Milagros took some of the mashed potatoes, startling the spindly sprite about to dip into the bowl. She swallowed her desperation along with the food and hoped both stayed down.
* * *
The sun was a merciless beast, burning Milagros’ exposed neck as she followed Gabriel and Cecilia down the sloping hill that was Second Avenue. Tía Yocelin had stayed behind with her church friends to get overpriced cafecitos, which Mrs. Bleacher had thought was “so quaint” and “adorable.”
“Ms. Johnson was checking me out,” Gabriel said, not for the first time.
Cecilia didn’t even pause her texting to answer: “Whatever. What do you think she’s gonna do, dude. She’s sixty-something.”
“Sixty’s not that old,” Milagros added with a grin. “She can probably still get going.”
Gabriel seemed both thankful for her support and horrified by her actual words.
“Don’t encourage him, oh my God.” Cecilia glanced up briefly at the green light, then kept walking once cars stopped coming. “You think Ms. Johnson’s gonna go for a nineteen-year-old fetus who still thinks ramen is a gourmet meal?”
“Excuse me.” Gabriel turned to Milagros as if to say, Can you believe this shit?
Milagros could believe it.
She shrugged. “Think about this: Ms. Johnson probably has a chef that could make you better food.”
“You’re both trash,” he declared.
It felt good to laugh after the last three solid hours of careful politeness.
When they finally got to 86th Street, the arch of the subway station looming in front of them, Milagros let her cousins walk a little bit ahead, the now-familiar mantle of discomfort settling on her shoulders.

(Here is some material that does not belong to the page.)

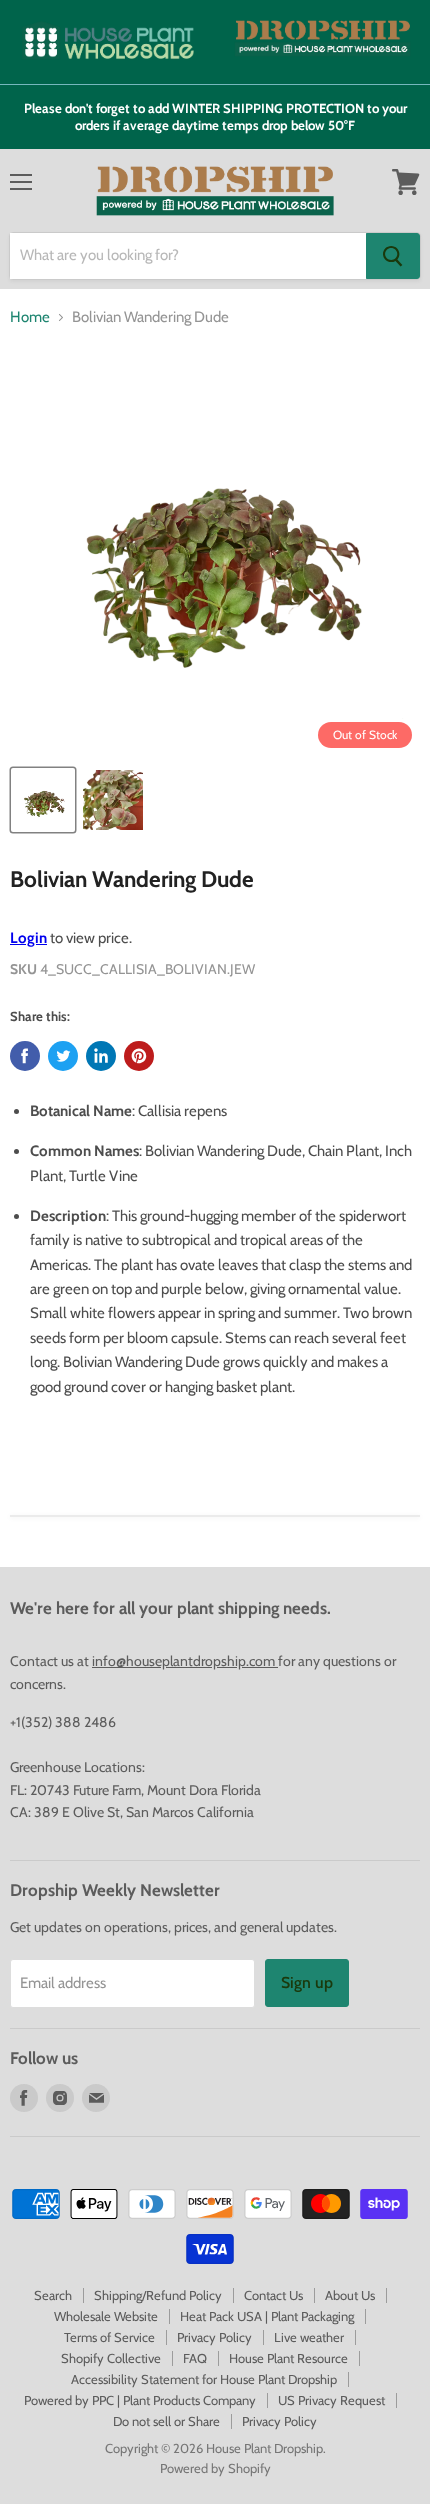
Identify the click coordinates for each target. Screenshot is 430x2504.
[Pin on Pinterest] (139, 1056)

She stopped at the escalators.
“Have fun at Judy’s, guys.” Then, to Cecilia: “I’ll see you at home.”
Cecilia didn’t say anything, the disappointment that Milagros wouldn’t “just get over it” clear in the press of her lips.
Gabriel didn’t know to give up.
“What? No—c’mon! It’ll be fun. And this way Ceci will have someone to go home with her.”
Milagros knew not to turn to Cecilia for reassurance, but saw the ribbon of black smoke twirling across the ground toward her cousin’s sandaled feet, a thin monster seeking out the anger she wasn’t showing.
Gabriel stepped closer. “What do you have to be so afraid of still? It’s just the stupid subway.”
The words hit Milagros with almost physical pain. She’d be missing out, yet again; on the outside of her own life, yet again. It was one ride. Why couldn’t she do it?
But last time…
…but it had been a year.
Maybe it would be different. Maybe the tunnels would be empty.
Cecilia noticed the hesitation and pounced. The creature trying to coil around her ankle shivered and drifted away.
“Come with us, Milagros. Please.”
Milagros remembered saying “please,” too.
Please, no. What is happening?
Please, be careful.
Please, listen to me.
Then, to the police, to Tía Yocelin, to Cecilia: Please believe me.
It hadn’t worked a year ago, but it worked for Cecilia now. Milagros let it work.
“Okay,” she said, and stepped onto the escalator between her cousins.
“You’ll be fine.” Cecilia smiled, and she was wrong.
Gabriel let out a hoot.
Milagros was drenched in fear, in mistakes waiting to happen, and those that already had.
At the turnstile, she paused again, hesitating about five times in the space of a blink. Cecilia and Gabriel waited on the other side, and Milagros made herself swipe her card, $2.75 out of $13.25, even though her mouth tasted like copper.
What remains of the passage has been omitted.